The Double Irish allows companies to shift their profits from high-tax countries to havens… Users can thereby cut their effective tax rate—perfectly legally—far below Ireland’s already low 12.5% rate, in some cases down to less than 2%…

From January all new companies domiciled in Ireland will also have to be tax-residents there, making the Double Irish impossible. Ireland is acting under pressure from America, the European Commission and the OECD, which are working on multilateral reform of international tax rules to curb avoidance.
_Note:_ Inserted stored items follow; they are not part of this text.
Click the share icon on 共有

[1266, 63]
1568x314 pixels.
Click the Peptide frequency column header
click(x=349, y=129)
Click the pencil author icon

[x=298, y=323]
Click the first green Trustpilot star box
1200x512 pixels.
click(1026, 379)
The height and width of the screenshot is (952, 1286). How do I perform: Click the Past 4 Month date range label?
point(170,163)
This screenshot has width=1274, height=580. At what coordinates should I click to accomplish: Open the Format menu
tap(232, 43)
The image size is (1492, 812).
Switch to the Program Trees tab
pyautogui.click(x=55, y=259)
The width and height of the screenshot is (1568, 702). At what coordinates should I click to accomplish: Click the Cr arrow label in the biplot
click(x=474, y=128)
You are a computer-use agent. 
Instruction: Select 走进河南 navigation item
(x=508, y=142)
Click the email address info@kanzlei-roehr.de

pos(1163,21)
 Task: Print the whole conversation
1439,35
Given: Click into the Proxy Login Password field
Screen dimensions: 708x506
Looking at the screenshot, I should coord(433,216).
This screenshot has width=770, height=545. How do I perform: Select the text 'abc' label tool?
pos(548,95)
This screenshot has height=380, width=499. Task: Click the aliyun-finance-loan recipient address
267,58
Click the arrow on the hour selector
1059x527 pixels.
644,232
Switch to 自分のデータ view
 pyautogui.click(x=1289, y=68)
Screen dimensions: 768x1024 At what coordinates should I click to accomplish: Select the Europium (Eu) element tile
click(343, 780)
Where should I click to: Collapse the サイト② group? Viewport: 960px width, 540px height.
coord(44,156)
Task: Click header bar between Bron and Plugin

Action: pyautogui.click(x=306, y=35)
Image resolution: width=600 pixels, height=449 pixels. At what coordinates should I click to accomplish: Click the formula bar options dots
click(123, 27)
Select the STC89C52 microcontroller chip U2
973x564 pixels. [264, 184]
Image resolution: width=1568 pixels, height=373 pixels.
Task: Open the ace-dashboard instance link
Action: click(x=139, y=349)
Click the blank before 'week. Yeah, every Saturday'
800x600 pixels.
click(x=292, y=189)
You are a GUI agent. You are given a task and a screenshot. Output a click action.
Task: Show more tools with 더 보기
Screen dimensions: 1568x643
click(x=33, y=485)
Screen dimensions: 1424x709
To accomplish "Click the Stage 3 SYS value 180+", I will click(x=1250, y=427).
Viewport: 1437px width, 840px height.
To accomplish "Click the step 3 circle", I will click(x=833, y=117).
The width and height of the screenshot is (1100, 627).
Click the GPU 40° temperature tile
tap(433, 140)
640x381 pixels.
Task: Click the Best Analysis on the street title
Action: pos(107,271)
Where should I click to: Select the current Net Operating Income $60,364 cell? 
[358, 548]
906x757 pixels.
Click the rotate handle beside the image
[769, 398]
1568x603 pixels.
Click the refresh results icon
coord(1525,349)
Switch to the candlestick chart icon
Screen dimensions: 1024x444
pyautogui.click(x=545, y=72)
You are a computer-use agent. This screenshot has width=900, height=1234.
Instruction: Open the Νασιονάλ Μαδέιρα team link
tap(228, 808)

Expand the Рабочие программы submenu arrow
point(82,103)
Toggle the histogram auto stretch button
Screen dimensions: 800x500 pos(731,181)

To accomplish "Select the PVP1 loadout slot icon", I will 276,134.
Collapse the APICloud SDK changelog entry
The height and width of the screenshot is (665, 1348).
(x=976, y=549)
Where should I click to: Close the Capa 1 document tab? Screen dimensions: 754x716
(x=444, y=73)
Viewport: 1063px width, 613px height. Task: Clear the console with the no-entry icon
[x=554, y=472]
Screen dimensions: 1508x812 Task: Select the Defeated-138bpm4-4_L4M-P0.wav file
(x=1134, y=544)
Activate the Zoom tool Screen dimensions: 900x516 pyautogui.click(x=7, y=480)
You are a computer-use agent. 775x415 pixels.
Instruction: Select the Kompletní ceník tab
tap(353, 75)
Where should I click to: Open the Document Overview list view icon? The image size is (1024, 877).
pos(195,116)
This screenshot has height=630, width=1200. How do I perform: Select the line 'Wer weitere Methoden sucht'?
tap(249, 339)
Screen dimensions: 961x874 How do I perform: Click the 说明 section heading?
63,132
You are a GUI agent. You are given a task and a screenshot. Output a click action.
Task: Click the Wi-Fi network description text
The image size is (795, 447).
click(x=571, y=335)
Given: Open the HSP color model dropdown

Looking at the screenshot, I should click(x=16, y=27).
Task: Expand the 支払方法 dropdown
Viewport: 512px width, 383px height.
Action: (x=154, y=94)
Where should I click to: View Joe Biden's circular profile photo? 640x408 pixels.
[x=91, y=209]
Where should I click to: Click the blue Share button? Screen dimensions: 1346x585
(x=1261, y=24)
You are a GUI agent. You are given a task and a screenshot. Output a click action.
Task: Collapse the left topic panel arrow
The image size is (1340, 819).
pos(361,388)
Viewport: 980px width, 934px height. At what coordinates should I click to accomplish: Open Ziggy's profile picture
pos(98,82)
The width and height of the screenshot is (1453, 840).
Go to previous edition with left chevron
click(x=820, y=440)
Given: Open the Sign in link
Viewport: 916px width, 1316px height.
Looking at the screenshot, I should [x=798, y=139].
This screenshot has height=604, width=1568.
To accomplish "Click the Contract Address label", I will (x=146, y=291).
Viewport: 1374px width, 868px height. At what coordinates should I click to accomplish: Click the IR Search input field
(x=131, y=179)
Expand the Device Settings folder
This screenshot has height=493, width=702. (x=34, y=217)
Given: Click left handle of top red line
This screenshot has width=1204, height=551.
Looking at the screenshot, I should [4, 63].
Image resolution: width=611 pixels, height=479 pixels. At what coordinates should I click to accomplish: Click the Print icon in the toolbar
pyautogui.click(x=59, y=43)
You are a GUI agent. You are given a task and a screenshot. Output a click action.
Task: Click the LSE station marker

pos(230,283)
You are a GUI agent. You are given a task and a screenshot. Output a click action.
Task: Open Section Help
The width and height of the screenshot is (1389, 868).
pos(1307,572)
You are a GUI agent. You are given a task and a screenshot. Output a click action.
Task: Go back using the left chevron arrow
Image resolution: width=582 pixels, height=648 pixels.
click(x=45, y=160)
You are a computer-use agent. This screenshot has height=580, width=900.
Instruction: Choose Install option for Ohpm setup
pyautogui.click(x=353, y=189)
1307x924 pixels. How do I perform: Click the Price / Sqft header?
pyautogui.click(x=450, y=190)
On one level focusing attention on the countries involved, rather than MNCs, makes perfect sense.  After all, MNCs are simply doing the best that they can for their owners, given each country’s tax rules as they are written. (The degree of involvement that MNCs have in the writing of those tax rules is an interesting but separate question that we’ll have to leave for another time.) So if you think that MNCs should pay higher taxes, you really should be directing your criticism at the creators and administrators of tax regulations, not the taxpayers.

But why now?  And why does the attention seem to be falling not on those stereotypical sunny, shorts-wearing, palm tree-fringed, tropical island tax havens, but instead on respectable (if rather more gloomy, weather-wise) northern European nations like the Netherlands, Luxembourg, and Ireland?

I think a couple of factors are contributing to this.  First of all, I don’t think it’s a coincidence that the countries in question are EU members. In case you hadn’t noticed, the EU has been going through a bit of an economic rough patch over the past few years. The eurozone financial crisis that began in earnest in 2010 has highlighted and contributed to dramatic differences in economic performance and budget policy between EU member nations. Suspicion and resentment between European countries over economic and financial issues has probably never been greater since before the second world war.

But more specifically, I think that the troubled economic landscape in Europe over the past several years has brought to the forefront something that usually lies unseen in the background, but which transfer pricing practitioners are constantly reminded of: the world’s major countries are engaged in a constant, usually quiet battle with each other for tax revenue from MNCs.  It’s not quite true that MNC tax payments are a zero sum game, but as a first approximation that idea captures how tax administrations view the problem.  Each MNC has a pie of global tax payments. And each tax administration wants to capture as large a slice of that pie as they can.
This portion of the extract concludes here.